A recent U.S. Supreme Court decision could help bolster America’s standing as a competitive location for capital formation. Or at the very least, the decision has forestalled the onslaught of plaintiff antitrust claims against Wall Street’s IPO underwriting process.
In a 7-1 vote, the U.S. Supreme Court held in Credit Suisse Securities (USA) LLC v. Billing that the securities laws implicitly precluded application of the antitrust laws to the practice of tying the sale of IPO shares to the sale of less desirable shares in the aftermarket and “laddering” the sales of such shares.
In the case, a group of investment banks including Goldman Sachs, Merrill Lynch, Morgan Stanley, Citigroup, J.P. Morgan, and others petitioned the Court to reverse the Second Circuit Court of Appeals and grant implied antitrust immunity to their IPO underwriting process, which investors complained violated the Sherman Act. The respondent investors argued that a horizontal conspiracy was entered into among the investment banks to create pools of orders to drive up the price of less attractive shares in the aftermarket. Tie-ins between allocation of shares in the IPO and purchases of stock in the aftermarket and laddering agreements both made this possible.
The investors brought a class action suit in U.S. District Court, Southern District of New York. The District Court ruled in favor of the banks and dismissed the case on the grounds that the pervasive regulation of the sale of securities by the Securities and Exchange Commission (SEC) immunized the banks from antitrust liability. The Second Circuit Court of Appeals reversed and reinstated the complaint against the investment banks.

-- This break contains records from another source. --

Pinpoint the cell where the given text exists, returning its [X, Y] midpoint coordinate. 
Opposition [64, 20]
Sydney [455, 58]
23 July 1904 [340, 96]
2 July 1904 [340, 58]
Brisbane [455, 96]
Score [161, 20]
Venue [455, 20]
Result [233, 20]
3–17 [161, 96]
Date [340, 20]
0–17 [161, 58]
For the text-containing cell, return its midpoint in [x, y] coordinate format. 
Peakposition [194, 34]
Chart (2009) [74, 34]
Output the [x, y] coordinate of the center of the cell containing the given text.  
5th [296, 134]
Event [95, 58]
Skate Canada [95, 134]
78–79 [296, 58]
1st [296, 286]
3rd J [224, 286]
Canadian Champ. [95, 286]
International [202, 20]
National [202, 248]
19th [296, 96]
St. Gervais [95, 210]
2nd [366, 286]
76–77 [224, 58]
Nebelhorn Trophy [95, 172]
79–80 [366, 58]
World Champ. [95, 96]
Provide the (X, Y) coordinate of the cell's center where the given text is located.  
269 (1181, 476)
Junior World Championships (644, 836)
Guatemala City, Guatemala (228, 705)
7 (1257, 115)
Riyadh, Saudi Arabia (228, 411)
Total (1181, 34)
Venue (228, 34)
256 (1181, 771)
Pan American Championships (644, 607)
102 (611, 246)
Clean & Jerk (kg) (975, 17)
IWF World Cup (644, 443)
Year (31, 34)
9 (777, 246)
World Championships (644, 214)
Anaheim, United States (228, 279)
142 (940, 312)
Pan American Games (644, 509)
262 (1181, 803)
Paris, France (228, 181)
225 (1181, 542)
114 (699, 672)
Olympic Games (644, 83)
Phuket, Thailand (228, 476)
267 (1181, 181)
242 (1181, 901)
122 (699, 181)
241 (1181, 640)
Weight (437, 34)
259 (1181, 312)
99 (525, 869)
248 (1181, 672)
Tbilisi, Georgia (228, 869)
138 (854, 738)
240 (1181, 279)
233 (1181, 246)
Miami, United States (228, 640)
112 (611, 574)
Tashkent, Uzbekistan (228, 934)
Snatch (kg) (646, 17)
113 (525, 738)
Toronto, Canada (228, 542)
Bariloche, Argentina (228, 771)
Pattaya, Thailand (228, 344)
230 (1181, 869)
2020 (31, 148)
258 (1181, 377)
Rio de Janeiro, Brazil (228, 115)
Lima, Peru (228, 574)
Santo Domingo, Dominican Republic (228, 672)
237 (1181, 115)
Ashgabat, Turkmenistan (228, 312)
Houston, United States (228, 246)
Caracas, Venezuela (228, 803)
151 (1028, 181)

Much was at stake in the Supreme Court’s decision. If the Court decided in favor of the investors, investment banks could suddenly be subjected to an onslaught of antitrust litigation, including treble damages under Section 4 of the Clayton Act. The immediate impact on the U.S. economy would have been apparent: the cost of capital formation could increase and the appeal of the U.S. as a location for new start-up companies could have been significantly diminished. Companies seeking capital could have structured their IPOs in London, Hong Kong, or Frankfurt and avoided the problem entirely.